▶ [Problem 1] Copy the forum thread about Artest word for word, everything from "the indystar says" down to "MikeDC (Jul 16, 2002)".
▶ [Problem 2] Sum up the forum thread about Artest in two sentences.

▶ [Selection]
__________________________________________________

# artest needs a frontal labatomy



## truth (Jul 16, 2002)

What is wrong with that MORON...He gets in a fight with james Possey at the NBA dinner???While being suspended....That guy is an accisdent waiting to happen


----------



## Scott (Jan 15, 2003)

Wait until more info comes out on it. Posey could of very well started it.


----------



## truth (Jul 16, 2002)

*artest is brain dead*

yeah right.....what is wrong with you guys...are you in complete denial??? Artest needs to straighten his act out and fast


----------



## Pacer87 (Feb 6, 2003)

the indystar says he wasnt even at the party and that no witnesses say him there. lets wait till all the facts come out before we hang him and it was posey and van exel led away in cuffs and not artest


----------



## MikeDC (Jul 16, 2002)

__________________________________________________

▶ [Entries supplied]
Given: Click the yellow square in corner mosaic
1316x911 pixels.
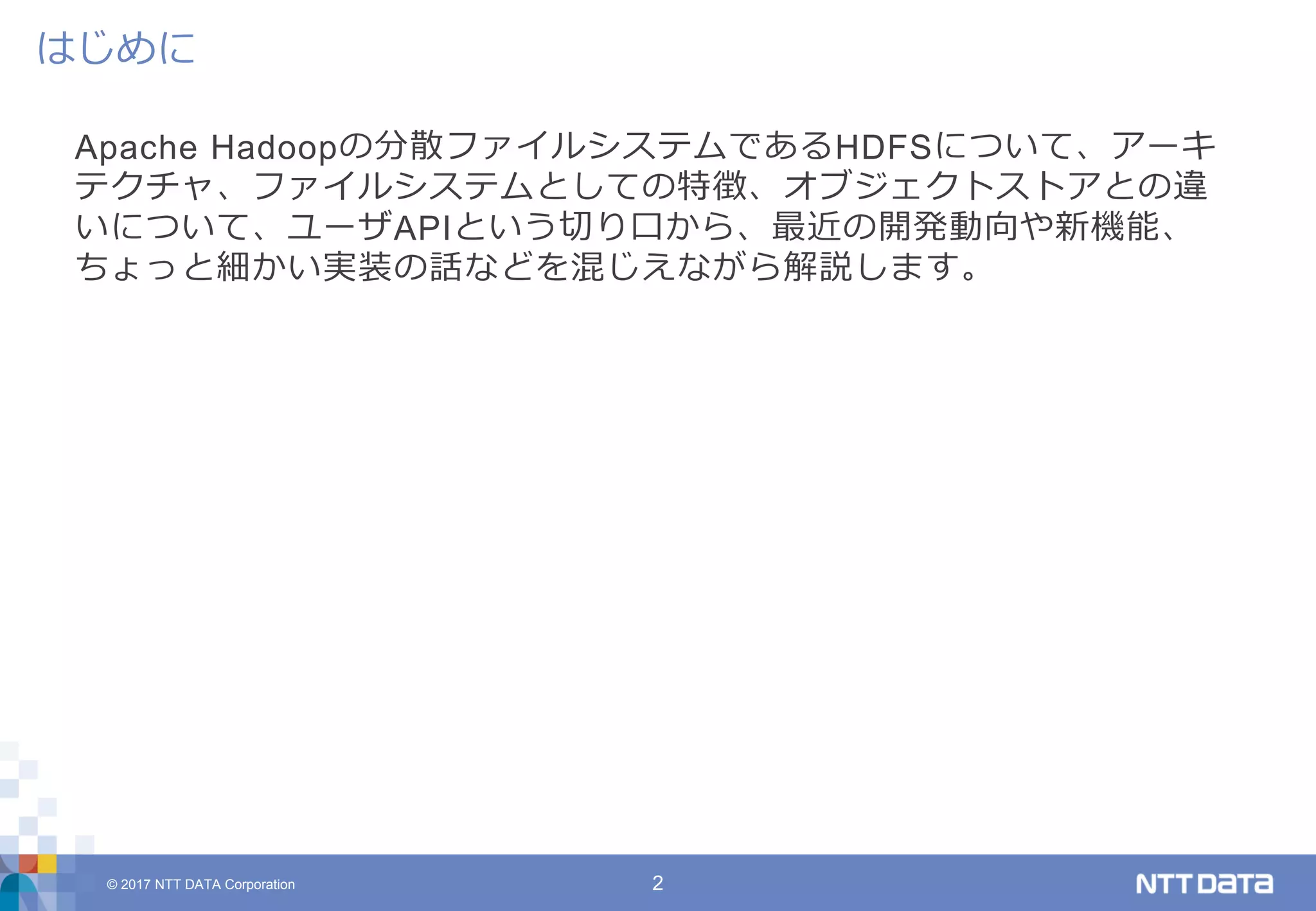Looking at the screenshot, I should [x=47, y=863].
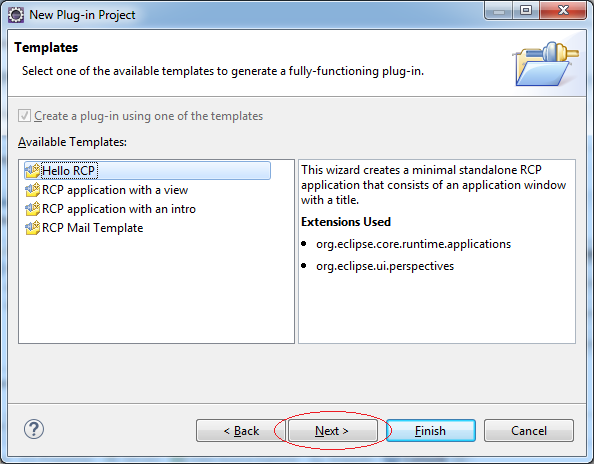Click the org.eclipse.ui.perspectives extension text
Image resolution: width=594 pixels, height=464 pixels.
tap(385, 266)
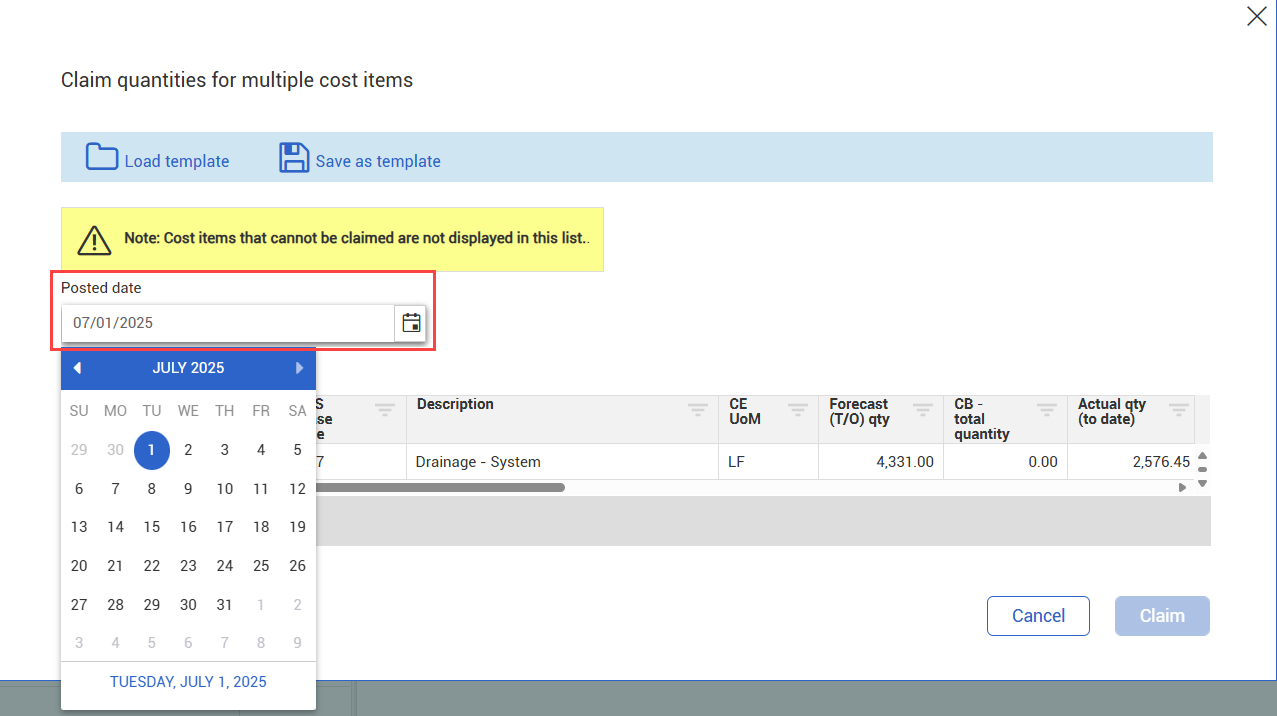Viewport: 1277px width, 716px height.
Task: Expand the JULY 2025 month selector
Action: (x=188, y=368)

__________________________________________________

▶ [Exercise result 1]
the indystar says he wasnt even at the party and that no witnesses say him there. lets wait till all the facts come out before we hang him and it was posey and van exel led away in cuffs and not artest


----------



## MikeDC (Jul 16, 2002)

▶ [Exercise result 2] One poster calls Artest a moron for getting in a fight with James Posey at an NBA dinner while suspended and says he needs to straighten his act out fast. Others urge waiting for the facts: they say Posey could have started it, and they cite the IndyStar as saying Artest wasn't even at the party and that Posey and Van Exel, not Artest, were led away in cuffs.